In fact, the reason that artificial intelligence-powered content analysis tools need high-quality metadata is similar to the reason that the tools that power traditional searching, filtering, and alerting need it: accuracy and efficiency!

How?

The example below compares how a generative search tool that leverages RIXML metadata versus one that does not would identify the relevant research needed to answer the prompt, “Summarize the key reasons for the recent upgrades to Acme Company’s earnings estimates.”:

As you can see, both options will result in an answer. However, using RIXML metadata will:

  • improve accuracy by ensuring that the right input content is used
  • improve efficiency by speeding up the process for finding the content needed to answer the requester's question


What metadata is in the RIXML standards?

The metadata in a RIXML record is designed to meet the needs of both the humans and the systems that will be using it, and includes tagging that identifies the content of the report, the copyright and other administrative information, and workflow tagging that facilitates content management and recordkeeping.

TypeResearch StandardInteractions Standard
Descriptive tags

authorship data
tickers & other identifiers
sector & industry
country and region
key topics

interaction host, speakers, and participants
key topics

Administrative tags
creation date, publication date, revision date
file type
entitlement data
event date, registration deadline
Structural tags
chapters
chart and graph lists

conference breakout groups
agendas and related materials


Predefined lists ensure consistency

One of the key purposes of metadata is to improve findability. To facilitate this, it is helpful for some metadata tags to be constrained by a predefined list of terms. In the RIXML standards, these enumeration lists provide a common vocabulary that ensures that similar content is tagged in a consistent manner, despite regional spelling differences, firm-specific terminology, and author word choice. Firms continue to use their preferred terminology on user-facing interfaces; mapping to the standardized RIXML taxonomy happens behind the scenes. This allows the machine-readable metadata to be standardized without affecting the word choice in the research content itself.

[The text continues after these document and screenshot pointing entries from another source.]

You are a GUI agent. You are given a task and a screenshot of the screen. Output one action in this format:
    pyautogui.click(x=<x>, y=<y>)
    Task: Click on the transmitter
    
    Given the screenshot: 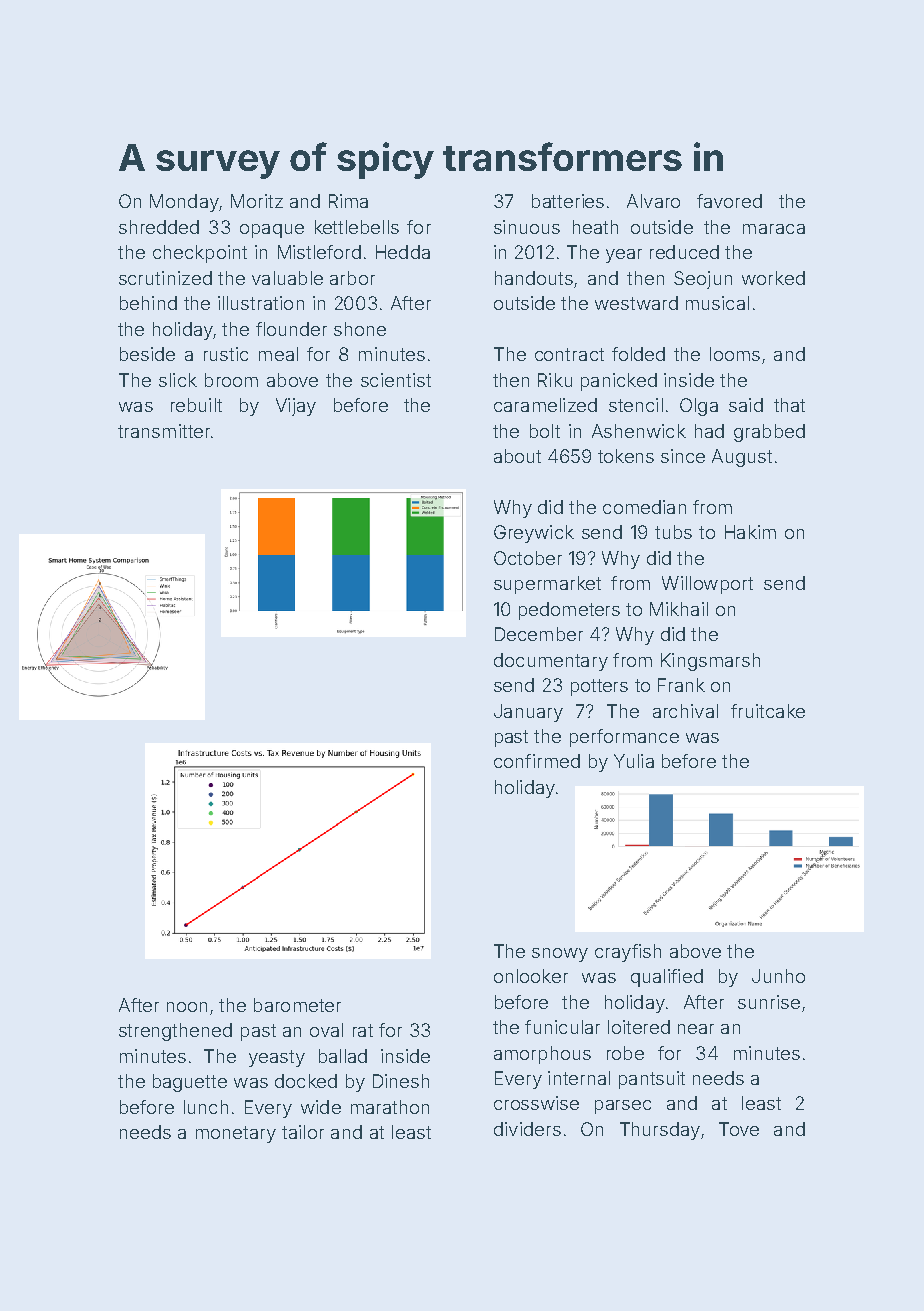 What is the action you would take?
    pyautogui.click(x=164, y=431)
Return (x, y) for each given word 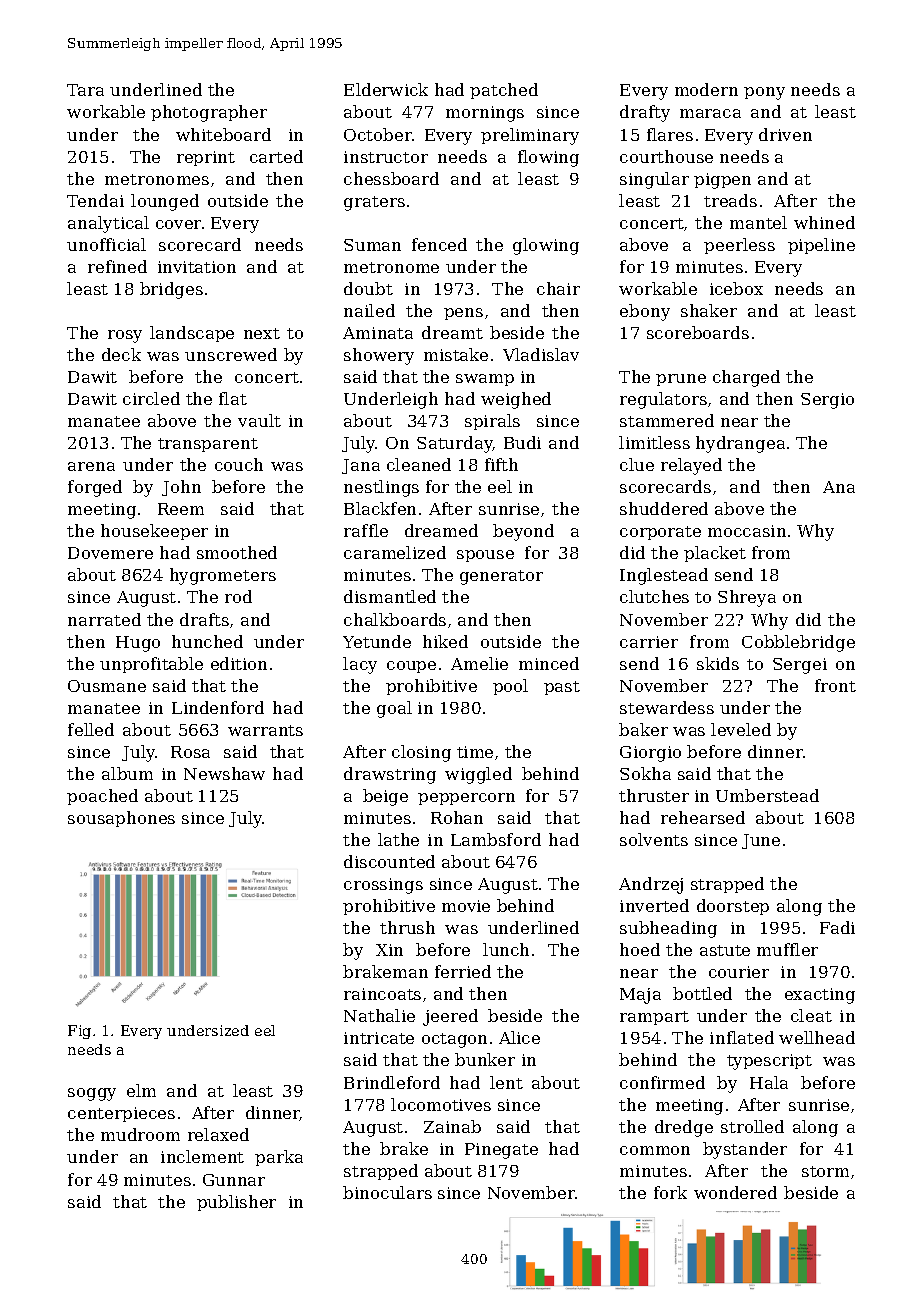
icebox (736, 288)
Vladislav (541, 354)
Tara (85, 90)
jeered (450, 1017)
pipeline (821, 246)
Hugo (138, 644)
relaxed (218, 1134)
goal (394, 709)
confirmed (662, 1082)
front (835, 685)
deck (121, 354)
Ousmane (107, 686)
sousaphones (121, 819)
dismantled (390, 596)
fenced (439, 244)
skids (718, 663)
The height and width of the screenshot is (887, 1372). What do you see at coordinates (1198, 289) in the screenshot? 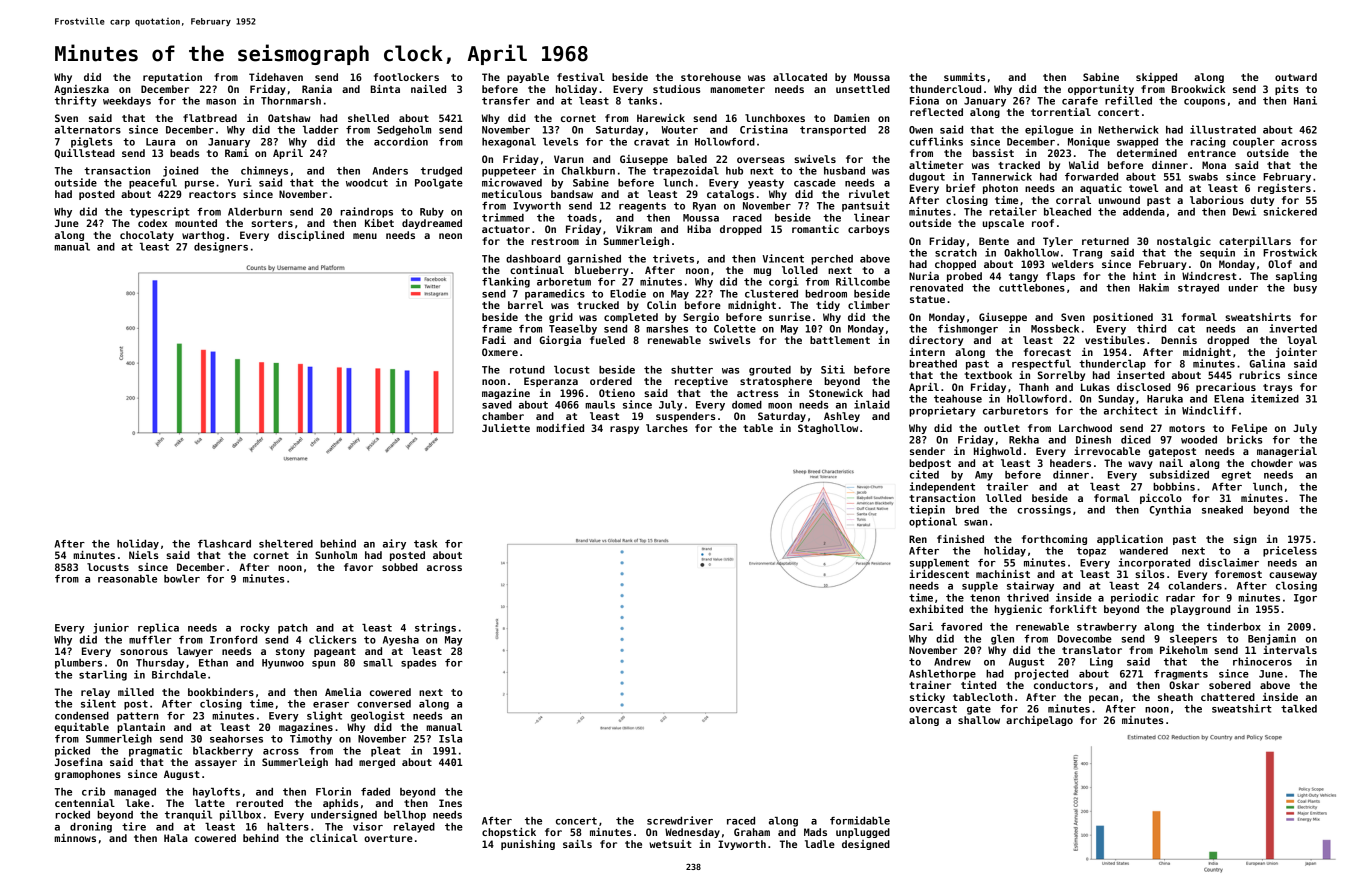
I see `strayed` at bounding box center [1198, 289].
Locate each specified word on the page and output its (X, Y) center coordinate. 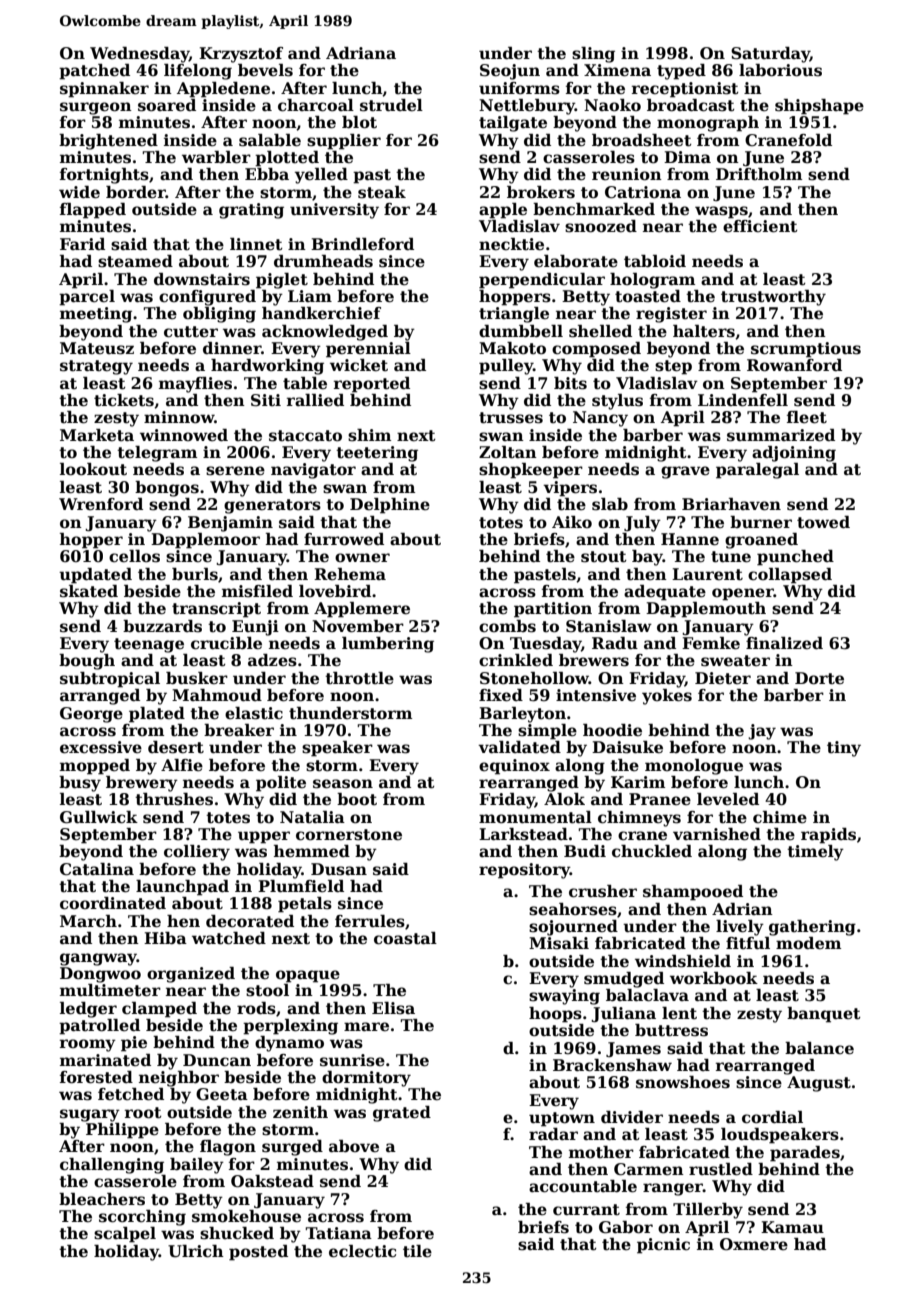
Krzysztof (241, 55)
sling (593, 55)
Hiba (165, 938)
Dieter (723, 678)
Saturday (770, 55)
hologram (652, 281)
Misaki (559, 943)
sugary (90, 1115)
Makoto (512, 348)
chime (780, 817)
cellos (134, 556)
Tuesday (545, 645)
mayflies (195, 385)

Whenever possible – such as for identifying countries, currencies, tickers and other company identifiers, date/time information, etc., we use ISO standards or other similar external sources. But since the RIXML standards are designed to meet the specific needs of describing investment research content and interaction data, many of our defined lists are custom lists developed by our member firms. Working together, we have developed a rich set of enumeration lists to describe coverage action, intended audience, publishing action, and other terms relevant to describing investment research and interactions.